- To be done
Reproduce the records exactly, from the first line up to and including the line with "(x=195, y=764)".

>> START Record excerpts

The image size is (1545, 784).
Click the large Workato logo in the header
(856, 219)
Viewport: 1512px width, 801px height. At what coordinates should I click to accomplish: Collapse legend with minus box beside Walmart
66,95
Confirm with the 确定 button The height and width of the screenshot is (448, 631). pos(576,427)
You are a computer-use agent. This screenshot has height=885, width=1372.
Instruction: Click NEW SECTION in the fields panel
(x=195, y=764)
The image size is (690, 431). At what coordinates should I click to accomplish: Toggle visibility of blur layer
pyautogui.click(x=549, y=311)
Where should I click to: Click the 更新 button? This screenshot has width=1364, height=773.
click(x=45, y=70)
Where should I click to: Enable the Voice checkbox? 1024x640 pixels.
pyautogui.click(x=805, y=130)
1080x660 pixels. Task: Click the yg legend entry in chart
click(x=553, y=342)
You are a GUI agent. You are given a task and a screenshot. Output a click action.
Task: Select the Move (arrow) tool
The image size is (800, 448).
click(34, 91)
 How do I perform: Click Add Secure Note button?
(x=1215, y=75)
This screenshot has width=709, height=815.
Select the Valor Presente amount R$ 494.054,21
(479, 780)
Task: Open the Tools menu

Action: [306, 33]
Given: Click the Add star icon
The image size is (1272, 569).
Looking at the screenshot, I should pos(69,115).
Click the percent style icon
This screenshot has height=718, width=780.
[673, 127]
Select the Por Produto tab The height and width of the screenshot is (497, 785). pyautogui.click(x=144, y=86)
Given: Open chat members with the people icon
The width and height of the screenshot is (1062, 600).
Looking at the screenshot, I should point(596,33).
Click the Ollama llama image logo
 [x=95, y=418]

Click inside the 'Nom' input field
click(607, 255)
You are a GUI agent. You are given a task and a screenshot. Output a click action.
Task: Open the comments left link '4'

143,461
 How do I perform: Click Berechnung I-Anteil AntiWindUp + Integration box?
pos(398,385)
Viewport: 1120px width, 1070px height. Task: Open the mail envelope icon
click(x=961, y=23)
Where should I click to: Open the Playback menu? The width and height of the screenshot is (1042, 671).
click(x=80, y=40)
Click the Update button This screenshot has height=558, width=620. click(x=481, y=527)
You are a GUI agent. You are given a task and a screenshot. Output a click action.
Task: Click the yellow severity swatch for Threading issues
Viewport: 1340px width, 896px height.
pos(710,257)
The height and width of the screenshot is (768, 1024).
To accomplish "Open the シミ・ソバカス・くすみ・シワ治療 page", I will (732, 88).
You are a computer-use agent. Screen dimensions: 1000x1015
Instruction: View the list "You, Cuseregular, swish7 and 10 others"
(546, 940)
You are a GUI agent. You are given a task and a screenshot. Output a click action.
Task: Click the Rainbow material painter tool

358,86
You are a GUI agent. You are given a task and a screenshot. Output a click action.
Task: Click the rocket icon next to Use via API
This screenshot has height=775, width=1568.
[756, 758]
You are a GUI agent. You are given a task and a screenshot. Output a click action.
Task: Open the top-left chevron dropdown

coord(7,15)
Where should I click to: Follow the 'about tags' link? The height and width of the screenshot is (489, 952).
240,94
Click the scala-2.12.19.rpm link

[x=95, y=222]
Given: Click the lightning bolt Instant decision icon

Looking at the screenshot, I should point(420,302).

>> END Record excerpts

- Solution for this exercise
The image size is (1545, 784).
Click the large Workato logo in the header
(856, 219)
Viewport: 1512px width, 801px height. At what coordinates should I click to accomplish: Collapse legend with minus box beside Walmart
66,95
Confirm with the 确定 button The height and width of the screenshot is (448, 631). pos(576,427)
You are a computer-use agent. This screenshot has height=885, width=1372.
Instruction: Click NEW SECTION in the fields panel
(x=195, y=764)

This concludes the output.